跳到主要内容

Admission Policies

Every time you create or modify a Kubernetes resource, the API server runs the request through an admission phase before persisting it. CasOS uses Casbin as a ValidatingAdmissionWebhook during this phase, letting you define rules that either allow or block resource operations — without writing any code.

How admission control works in CasOS

On startup, CasOS registers a ValidatingWebhookConfiguration named casbin-admission with the API server. From that point on, whenever a resource is created, updated, or deleted, the API server calls the CasOS admission webhook at https://127.0.0.1:<webhookPort>/admission/validate. The webhook checks the request against the active Casbin rules and responds with allow or deny. If denied, the API server rejects the operation and returns the reason to the client.

The webhook is registered automatically and does not require any manual setup.

Writing admission rules

Open Security → Admission Policies to manage rules. Each rule maps a subject (who) to a resource type in a namespace with a specific action (what), and declares whether that combination is allowed or denied.

The subject field (v0) identifies who the rule applies to. It can be a specific Casdoor username, a group name, or * to match everyone. The resource fields (v1, v2) identify the API group and resource kind — for example, API group apps and kind deployments, or API group `` (empty, for core resources) and kind pods. The namespace field (v3) scopes the rule to a namespace or * for all namespaces. The action field (v4) is the Kubernetes verb: create, update, delete, or * for all mutations.
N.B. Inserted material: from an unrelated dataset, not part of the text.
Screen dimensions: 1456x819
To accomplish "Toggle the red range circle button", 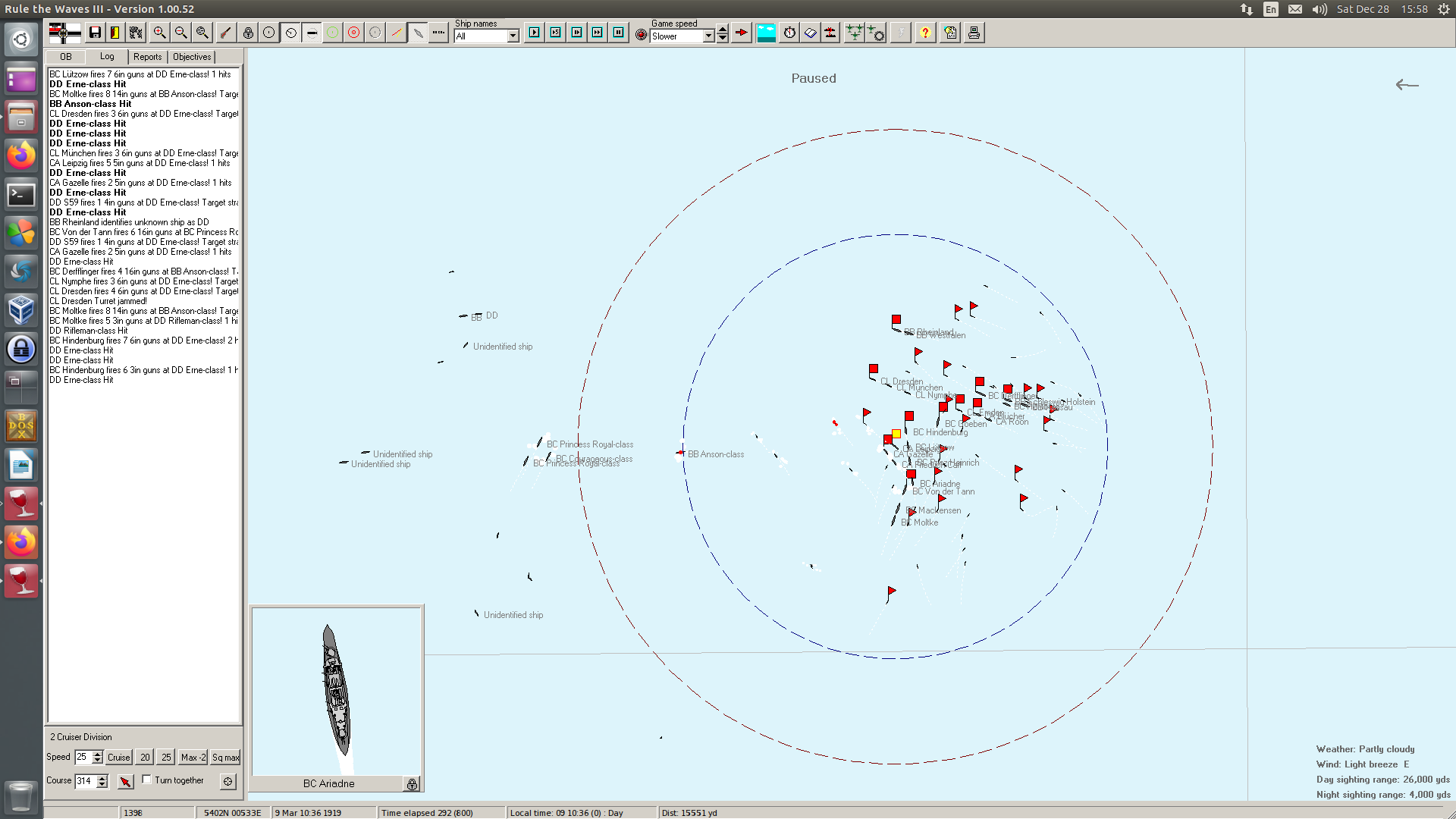I will tap(353, 33).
For example, to prevent anyone from creating pods in the default namespace:

v0: *          (everyone)
v1:            (core API group)
v2: pods
v3: default    (namespace)
v4: create
v5: deny

Rules take effect immediately after being saved — the Casbin enforcer reloads without restarting CasOS.

Rule ordering

Casbin evaluates rules in the order they are stored. The first matching rule wins. Put more specific rules before broader ones to get the behavior you intend. If no rule matches a request, the default is to allow it.

警告

A misconfigured admission policy can block all resource creation in the cluster. If you lock yourself out, stop CasOS, remove the problematic rule directly from the casbin_rule table in MySQL, and restart CasOS.